What is the 'Bad Likert Judge' Attack?
The Bad Likert Judge technique exploits the LLM’s ability to evaluate the harmfulness of generated content using the Likert scale—a psychometric scale designed to measure agreement or disagreement. In this attack, the LLM is asked to assess the harmfulness of responses based on Likert scale ratings, and then generate content that aligns with various levels of harmfulness. The response with the highest rating is more likely to contain malicious or harmful content.
Boosting Attack Success by Over 60%
This new jailbreak method, tested across a range of state-of-the-art LLMs from Amazon Web Services, Google, Meta, Microsoft, OpenAI, and NVIDIA, showed a remarkable 60% increase in attack success rates (ASR) compared to traditional prompt-based attacks. The attack targets several sensitive categories, including:
- Hate speech
- Harassment
- Self-harm
- Sexual content
- Weapons
- Illegal activities
- Malware generation
- System prompt leakage
By leveraging the LLM's inherent ability to evaluate and judge the harmfulness of responses, the Bad Likert Judge technique can effectively bypass built-in safety guardrails designed to block harmful outputs.
The Importance of Content Filtering
The research highlights the critical role of content filtering in defending against such attacks. The tests showed that content filters could reduce the ASR by an average of 89.2% across all tested models, underlining the importance of comprehensive filtering when deploying LLMs in practical applications.
AI Prompt Injection and Jailbreaking
The rise in popularity of AI models has also led to the emergence of prompt injection—a category of security exploits that aim to subvert an AI's intended behavior through specially crafted instructions (prompts). One subtype, many-shot jailbreaking, takes advantage of an LLM's extended context window to craft a sequence of prompts that gradually nudge the model to generate malicious responses without triggering its internal defenses. Notable examples of this approach include Crescendo and Deceptive Delight.
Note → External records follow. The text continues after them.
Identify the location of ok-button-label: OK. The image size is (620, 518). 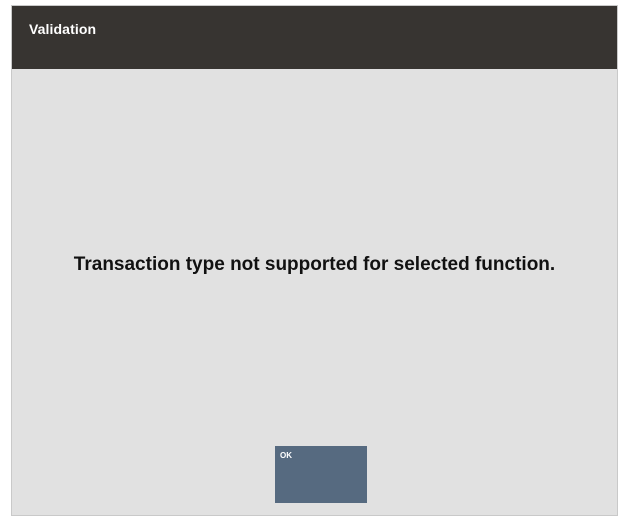
(286, 456).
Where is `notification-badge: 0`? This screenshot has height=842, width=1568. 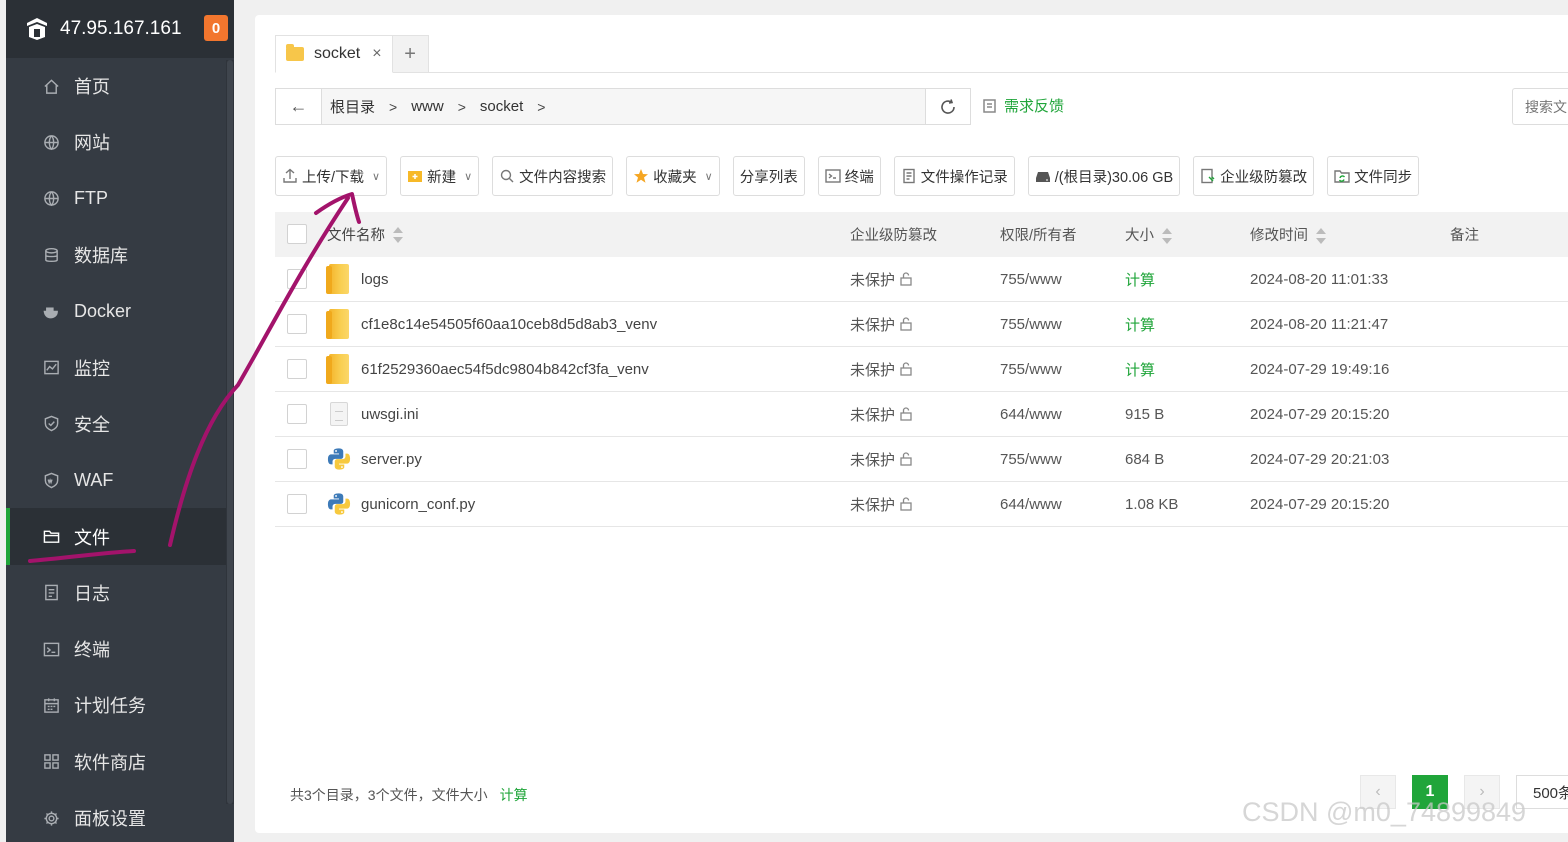 notification-badge: 0 is located at coordinates (216, 28).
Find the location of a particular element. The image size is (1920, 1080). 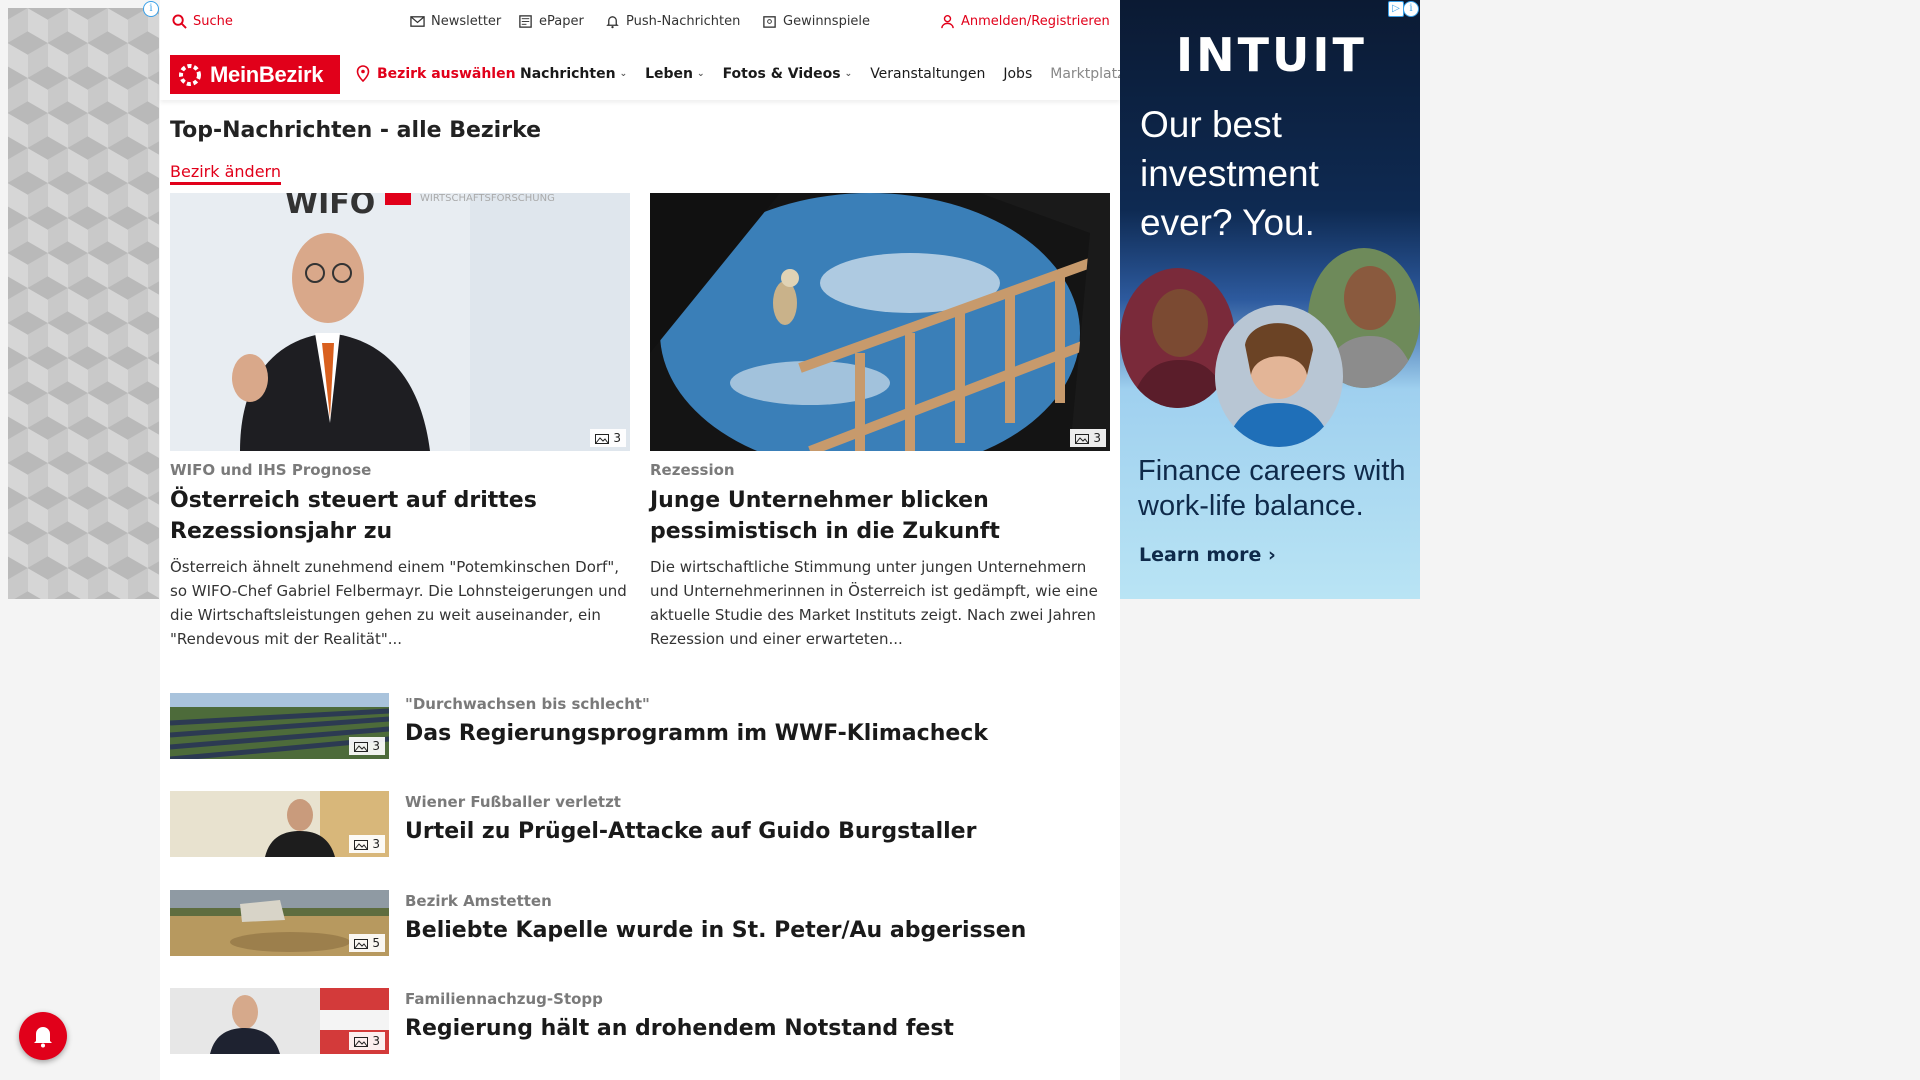

photo-count-badge: 5 is located at coordinates (367, 943).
Real-World Implications and Misleading AI Summaries
This new discovery comes just days after a report from The Guardian revealed that OpenAI's ChatGPT search tool could be manipulated to produce misleading summaries by summarizing web pages containing hidden content. In one instance, the inclusion of fake positive reviews influenced ChatGPT to return a biased, overly favorable assessment of a product, despite its negative reviews.
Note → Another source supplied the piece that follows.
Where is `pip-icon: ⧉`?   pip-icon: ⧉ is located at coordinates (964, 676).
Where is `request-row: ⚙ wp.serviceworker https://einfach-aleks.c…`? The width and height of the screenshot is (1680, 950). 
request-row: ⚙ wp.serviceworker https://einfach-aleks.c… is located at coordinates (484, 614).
These vulnerabilities underscore the importance of robust AI security and content filtering mechanisms to protect against manipulation and harmful exploits.
Conclusion
As AI continues to evolve, so do the techniques used to exploit and manipulate its outputs. The Bad Likert Judge jailbreak method is a powerful reminder of the ongoing need for vigilance in AI safety. As AI systems become more integrated into critical real-world applications, ensuring their security and reliability becomes an absolute priority.